Today, Legend Jr. is feeling strong. He loves to play at the park, where he enjoys sharing his snacks with the ducks. He returns to Johns Hopkins All Children’s for periodic check-ins with his medical team.
“You never know how life is going to hit you, but God is real and will make sure that someone has your back,” LaToya says. “That is what Johns Hopkins All Children’s did for us, and we are so thankful.”
How Giving Helps
Legend Jr.’s success would not be possible without the support provided by the Johns Hopkins All Children’s Foundation and donors like Judy Keyak. A lifelong teacher and member of the Johns Hopkins All Children’s Foundation Guild, Keyak has volunteered at and donated to the hospital for many years.

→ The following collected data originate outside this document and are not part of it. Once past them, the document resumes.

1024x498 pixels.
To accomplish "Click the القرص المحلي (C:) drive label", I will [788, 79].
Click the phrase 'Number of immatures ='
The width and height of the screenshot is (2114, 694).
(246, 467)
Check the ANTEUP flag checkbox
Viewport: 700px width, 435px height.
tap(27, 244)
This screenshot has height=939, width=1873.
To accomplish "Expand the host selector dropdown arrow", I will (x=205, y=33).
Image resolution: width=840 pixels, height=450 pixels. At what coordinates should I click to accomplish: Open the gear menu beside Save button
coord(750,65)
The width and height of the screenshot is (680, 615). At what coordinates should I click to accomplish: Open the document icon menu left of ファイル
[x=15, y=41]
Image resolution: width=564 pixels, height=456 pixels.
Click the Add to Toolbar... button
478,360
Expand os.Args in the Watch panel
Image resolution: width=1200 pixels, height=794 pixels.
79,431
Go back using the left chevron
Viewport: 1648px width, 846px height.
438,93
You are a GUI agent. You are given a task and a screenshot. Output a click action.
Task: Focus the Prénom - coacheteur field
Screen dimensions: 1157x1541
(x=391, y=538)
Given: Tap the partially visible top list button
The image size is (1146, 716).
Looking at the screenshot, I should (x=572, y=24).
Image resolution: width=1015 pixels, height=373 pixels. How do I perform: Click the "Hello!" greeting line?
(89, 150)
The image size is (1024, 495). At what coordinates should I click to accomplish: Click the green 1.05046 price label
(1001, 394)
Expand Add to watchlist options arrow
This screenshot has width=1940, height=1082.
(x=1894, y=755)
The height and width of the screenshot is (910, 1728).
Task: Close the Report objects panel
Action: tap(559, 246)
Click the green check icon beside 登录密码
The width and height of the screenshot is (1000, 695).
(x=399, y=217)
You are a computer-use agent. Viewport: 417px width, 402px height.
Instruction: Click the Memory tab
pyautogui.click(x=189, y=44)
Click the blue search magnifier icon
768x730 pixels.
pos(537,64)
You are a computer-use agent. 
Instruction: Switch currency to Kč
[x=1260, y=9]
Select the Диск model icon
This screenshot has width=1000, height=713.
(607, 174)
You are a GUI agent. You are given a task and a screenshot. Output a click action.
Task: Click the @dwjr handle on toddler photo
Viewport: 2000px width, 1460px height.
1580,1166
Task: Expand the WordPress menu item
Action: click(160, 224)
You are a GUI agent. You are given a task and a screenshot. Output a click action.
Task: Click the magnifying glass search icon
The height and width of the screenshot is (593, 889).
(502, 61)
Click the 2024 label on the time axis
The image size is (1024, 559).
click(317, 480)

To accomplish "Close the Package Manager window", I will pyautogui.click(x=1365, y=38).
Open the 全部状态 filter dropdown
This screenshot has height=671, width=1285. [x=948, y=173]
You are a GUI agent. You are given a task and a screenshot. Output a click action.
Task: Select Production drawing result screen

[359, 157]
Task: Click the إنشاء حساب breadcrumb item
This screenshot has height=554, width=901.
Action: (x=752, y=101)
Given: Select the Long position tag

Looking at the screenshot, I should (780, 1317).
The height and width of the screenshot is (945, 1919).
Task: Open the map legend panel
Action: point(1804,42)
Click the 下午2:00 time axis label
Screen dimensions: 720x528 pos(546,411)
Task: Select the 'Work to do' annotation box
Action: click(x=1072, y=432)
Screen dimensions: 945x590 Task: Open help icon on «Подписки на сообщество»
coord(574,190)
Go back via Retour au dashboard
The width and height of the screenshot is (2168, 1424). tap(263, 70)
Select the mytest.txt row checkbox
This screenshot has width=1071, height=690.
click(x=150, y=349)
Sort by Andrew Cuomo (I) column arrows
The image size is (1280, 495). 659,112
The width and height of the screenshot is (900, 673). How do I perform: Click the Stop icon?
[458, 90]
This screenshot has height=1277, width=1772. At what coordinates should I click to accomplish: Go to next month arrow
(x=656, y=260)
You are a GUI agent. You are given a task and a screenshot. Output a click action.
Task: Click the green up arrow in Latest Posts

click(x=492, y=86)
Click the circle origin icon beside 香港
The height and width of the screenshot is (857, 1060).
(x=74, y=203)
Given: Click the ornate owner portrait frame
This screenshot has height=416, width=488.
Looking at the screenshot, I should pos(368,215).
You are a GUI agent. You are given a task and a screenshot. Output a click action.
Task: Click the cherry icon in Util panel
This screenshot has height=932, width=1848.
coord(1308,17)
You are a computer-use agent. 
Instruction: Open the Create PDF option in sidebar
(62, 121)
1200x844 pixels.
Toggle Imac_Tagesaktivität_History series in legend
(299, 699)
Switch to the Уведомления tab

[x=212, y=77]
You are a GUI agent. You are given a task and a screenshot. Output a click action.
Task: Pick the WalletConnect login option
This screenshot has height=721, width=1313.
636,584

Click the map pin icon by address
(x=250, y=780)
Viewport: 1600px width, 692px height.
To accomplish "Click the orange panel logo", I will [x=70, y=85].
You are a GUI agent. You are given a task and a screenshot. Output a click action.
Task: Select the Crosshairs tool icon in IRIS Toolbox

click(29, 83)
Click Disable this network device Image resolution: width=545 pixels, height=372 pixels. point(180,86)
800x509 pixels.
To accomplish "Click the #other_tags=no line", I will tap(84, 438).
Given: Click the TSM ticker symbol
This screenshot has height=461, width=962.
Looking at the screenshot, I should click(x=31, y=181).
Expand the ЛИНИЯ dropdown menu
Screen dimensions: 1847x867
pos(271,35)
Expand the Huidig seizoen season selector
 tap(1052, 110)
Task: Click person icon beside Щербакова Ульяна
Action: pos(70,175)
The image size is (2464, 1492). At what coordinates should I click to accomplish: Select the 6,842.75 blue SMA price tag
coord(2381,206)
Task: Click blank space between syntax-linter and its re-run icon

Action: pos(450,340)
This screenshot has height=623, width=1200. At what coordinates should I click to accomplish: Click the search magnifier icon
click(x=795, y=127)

She recently made a major gift to support the CDH program and formalized a plan to leave a portion of her will to the Center for CDH.
"There is no question that Judy’s impact can be felt at the hospital," says Lydia Bailey, CFRE,
director of planned giving, Johns Hopkins All Children’s Foundation. "And, thanks to her estate gift, her impact will be felt long into the future. With that gift, Judy joins the Dream Builders legacy society — a special group of friends who have included Johns Hopkins All Children's Foundation in their estate plans."
Because Keyak spent many years volunteering for the Ronald McDonald House adjacent to the hospital, she is well-acquainted with the stress CDH puts on families. She also understands the need for advanced technology to provide timely and effective solutions.
“Lots of the families of babies with CDH who stayed at the Ronald McDonald House would share stories about how doctors at other facilities told them to terminate their pregnancies because their children would have no quality of life if they survived,” she says. “That touched my heart, and I wanted to make sure little infants with the same condition could have a chance at life. I talked to Dr. Kays about what was needed to help, and that was that.”
Before her latest gift to the CDH program, Keyak donated to support the purchase of a Tecotherm unit, a portable device that cools and warms infants for therapeutic hypothermia.
“I have gone back to see the results and how these technologies have saved children’s lives,” she says. “It just makes me want to do more.”